The Respondent has distilled two issues at paragraphs 2.1 and 2.2 their of brief. Appellant’s single issue subsumes the respondent’s two issues and provides the basis of our determining this appeal. It is needless, therefore, to reproduce Respondent’s two issues here.

In arguing the appeal, learned Appellant counsel contends that the law places a very heavy burden on the Respondent if conviction of the Appellant under section 221 of the penal code is to be secured. The law requires that the Respondent proves all the ingredients of the offence beyond reasonable doubt which, learned counsel contends, has not been done in the instant case. Relying on Aroyewun v C.O.P (204) 16 NWLR (Pt 899) 414 at 428, Shande v State (2005) 1 NWLR (Pt.907) 218 at 238, Amala v State (2004) NWLR (Pt 888) 520 at 547 and Apugo v State (2006) 16 NWLR (Pt 1002) 227 at 254-255 learned counsel submits that a conviction without the discharge by the Respondent of the burden the law places on them cannot endure.

Learned counsel further argues that PW3 is the Respondent’s star witness. Not even this witness could identify the weapons the Appellant employed in injuring the deceased and Appellant’s mother-in-law. The other witnesses, Learned Counsel also contends, gave hearsay evidence which in law is inadmissible. Most importantly exhibit 3A, the English version of the Appellant’s purported confessional statement as recorded by PW6 from the Appellant, was never read over to the appellant. This rendered it inadmissible, a lapse which can be raised even on appeal. If this is done, it leaves the trial court with no evidence to rely upon in convicting the Appellant. The court’s language, it is argued, remains English making Ex 3 the Hausa version of Appellant’s statement unhelpful. Learned counsel supports his submissions with the decisions in Olalekat v State (2001) 18 NWLR (Pt 746) 793 at 810. and Ojengbede v Esan (2001) 18 NWLR (Pt 771) 290.

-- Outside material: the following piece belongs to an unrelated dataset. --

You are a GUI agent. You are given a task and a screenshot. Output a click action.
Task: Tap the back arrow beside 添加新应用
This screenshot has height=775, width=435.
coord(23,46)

Concluding, learned counsel submits that assuming without conceding that Exhibit 3A is admissible, the trial court should not have attached any weight on it as to ground the conviction of the Appellant.

Had the purported confessional statement of the Appellant been discarded, Appellant would not have been convicted. Learned counsel cites and relies on the case of Kwara Investment Co. Ltd. v Garuba (2000) 10 NWLR (Pt 674) 25 at 39. He urges us to resolve the lone issue as well as the appeal in Appellant’s favour and consequentially, set-aside judgment of the lower court.

Learned Respondent counsel concedes that it is the prosecution’s burden in a criminal case to prove the guilt of the accused beyond reasonable doubt. He argues though that the burden has been discharged in the instant case where all the ingredients of the offence of culpable Homicide under section 221 of the penal code for which Appellant is charged has been proved by the prosecution. The evidence of PW2, PW3, PW4, PW5 as well as Exhibit 4, the medical certificate all point to the fact of the death of a human being, Salamatu. The failure of PW3 to identify exhibits 1 & 2, the knife and the hoe used by the Appellant in causing the death of Salamatu, learned counsel contends, is not fatal to the court’s conclusion. Once there is an eye witness or such unequivocal circumstantial evidence of the guilt of the accused, the court can safely convict on it. Counsel relies on Dibie v State (2007) 29 NSCQR (Pt.11) 1431 at 1438. and Alor v State (1996) NWLR (Pt 445) 726 at 729.